* **Given records**
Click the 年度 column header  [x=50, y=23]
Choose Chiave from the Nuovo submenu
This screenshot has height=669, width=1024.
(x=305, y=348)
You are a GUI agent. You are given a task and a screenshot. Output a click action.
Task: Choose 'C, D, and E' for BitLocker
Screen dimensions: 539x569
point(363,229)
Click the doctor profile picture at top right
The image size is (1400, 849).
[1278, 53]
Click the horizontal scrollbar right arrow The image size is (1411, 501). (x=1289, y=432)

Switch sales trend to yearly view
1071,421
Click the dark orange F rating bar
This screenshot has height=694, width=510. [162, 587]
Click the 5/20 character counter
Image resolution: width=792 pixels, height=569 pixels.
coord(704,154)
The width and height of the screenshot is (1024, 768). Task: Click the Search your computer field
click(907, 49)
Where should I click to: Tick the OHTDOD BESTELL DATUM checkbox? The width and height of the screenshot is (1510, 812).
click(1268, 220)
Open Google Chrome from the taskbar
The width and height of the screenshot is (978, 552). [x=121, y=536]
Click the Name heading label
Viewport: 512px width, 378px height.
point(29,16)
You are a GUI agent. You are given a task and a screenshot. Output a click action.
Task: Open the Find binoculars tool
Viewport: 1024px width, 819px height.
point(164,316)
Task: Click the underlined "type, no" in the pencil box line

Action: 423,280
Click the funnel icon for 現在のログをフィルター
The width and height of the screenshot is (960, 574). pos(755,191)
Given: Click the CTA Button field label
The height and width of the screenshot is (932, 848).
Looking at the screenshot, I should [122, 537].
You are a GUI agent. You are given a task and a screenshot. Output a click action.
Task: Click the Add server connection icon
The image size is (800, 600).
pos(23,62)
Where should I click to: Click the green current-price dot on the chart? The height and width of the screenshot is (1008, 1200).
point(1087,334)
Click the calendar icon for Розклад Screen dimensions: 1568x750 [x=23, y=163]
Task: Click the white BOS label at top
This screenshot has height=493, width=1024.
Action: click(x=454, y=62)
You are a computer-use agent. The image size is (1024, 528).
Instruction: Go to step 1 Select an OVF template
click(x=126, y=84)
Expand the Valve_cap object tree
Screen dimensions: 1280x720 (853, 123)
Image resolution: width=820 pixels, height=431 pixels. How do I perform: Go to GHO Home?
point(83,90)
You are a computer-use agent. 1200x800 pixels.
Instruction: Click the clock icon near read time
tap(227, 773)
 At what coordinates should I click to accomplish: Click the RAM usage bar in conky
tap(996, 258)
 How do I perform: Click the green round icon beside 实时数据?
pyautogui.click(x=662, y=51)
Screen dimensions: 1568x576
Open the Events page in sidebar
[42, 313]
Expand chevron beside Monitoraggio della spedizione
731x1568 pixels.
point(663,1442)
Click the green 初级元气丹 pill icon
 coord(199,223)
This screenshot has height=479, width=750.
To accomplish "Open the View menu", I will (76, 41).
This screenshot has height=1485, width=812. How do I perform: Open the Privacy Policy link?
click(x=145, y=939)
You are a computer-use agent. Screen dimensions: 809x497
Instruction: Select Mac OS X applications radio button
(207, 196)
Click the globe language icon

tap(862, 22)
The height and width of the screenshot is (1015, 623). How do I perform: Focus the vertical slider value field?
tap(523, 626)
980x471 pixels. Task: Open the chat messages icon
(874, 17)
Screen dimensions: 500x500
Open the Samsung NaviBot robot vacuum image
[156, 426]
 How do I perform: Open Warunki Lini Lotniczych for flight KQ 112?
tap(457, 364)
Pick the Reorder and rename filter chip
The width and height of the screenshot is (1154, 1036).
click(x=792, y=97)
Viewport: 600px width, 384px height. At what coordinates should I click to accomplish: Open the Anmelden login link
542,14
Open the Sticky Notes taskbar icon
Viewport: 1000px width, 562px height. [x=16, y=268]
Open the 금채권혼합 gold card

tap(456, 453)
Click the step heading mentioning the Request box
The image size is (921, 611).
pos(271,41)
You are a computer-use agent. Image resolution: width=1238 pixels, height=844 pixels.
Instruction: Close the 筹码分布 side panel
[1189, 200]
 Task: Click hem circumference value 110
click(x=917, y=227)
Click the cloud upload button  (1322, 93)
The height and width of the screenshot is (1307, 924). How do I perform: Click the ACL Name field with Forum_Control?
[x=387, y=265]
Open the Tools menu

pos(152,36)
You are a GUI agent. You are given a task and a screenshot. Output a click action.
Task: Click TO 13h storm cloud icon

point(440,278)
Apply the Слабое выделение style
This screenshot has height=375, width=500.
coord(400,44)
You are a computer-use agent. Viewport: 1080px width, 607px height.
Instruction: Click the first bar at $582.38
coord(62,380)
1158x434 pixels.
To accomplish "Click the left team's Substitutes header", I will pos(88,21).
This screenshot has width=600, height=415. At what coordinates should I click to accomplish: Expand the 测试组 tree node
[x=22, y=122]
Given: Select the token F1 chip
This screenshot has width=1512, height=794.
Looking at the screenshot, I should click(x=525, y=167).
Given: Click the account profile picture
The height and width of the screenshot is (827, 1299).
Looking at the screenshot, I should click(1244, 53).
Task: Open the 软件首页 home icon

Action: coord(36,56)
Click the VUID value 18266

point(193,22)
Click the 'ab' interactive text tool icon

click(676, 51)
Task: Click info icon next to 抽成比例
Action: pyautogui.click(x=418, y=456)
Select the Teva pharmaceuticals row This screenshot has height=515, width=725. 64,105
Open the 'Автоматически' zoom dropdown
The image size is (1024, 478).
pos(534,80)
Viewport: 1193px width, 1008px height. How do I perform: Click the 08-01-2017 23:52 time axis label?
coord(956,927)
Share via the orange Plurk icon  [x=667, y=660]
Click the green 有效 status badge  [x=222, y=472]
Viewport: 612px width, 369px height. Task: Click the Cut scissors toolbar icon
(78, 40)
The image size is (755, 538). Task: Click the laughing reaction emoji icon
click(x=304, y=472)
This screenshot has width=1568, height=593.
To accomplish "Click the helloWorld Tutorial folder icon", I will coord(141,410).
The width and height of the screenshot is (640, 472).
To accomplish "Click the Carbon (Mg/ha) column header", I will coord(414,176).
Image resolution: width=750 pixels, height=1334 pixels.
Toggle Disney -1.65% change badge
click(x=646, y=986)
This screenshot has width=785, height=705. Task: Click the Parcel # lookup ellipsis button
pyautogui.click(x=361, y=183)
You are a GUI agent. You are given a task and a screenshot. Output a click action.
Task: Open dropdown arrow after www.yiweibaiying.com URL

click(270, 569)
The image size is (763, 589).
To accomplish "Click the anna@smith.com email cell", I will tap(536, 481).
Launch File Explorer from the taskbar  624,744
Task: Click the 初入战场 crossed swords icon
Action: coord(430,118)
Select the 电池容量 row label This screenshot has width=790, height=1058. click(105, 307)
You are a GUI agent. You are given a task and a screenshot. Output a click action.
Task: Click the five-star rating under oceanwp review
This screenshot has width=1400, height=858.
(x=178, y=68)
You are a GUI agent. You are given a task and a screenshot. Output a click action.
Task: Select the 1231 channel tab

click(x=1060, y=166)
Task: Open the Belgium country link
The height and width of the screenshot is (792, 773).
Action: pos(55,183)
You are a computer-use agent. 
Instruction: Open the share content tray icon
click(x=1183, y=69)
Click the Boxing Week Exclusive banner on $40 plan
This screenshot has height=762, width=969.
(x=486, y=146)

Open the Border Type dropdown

* **How to complete this task**
When a line in the listing above holds the word "header", copy it.

* **Task output**
Click the 年度 column header  [x=50, y=23]
To accomplish "Click the left team's Substitutes header", I will pos(88,21).
To accomplish "Click the Carbon (Mg/ha) column header", I will coord(414,176).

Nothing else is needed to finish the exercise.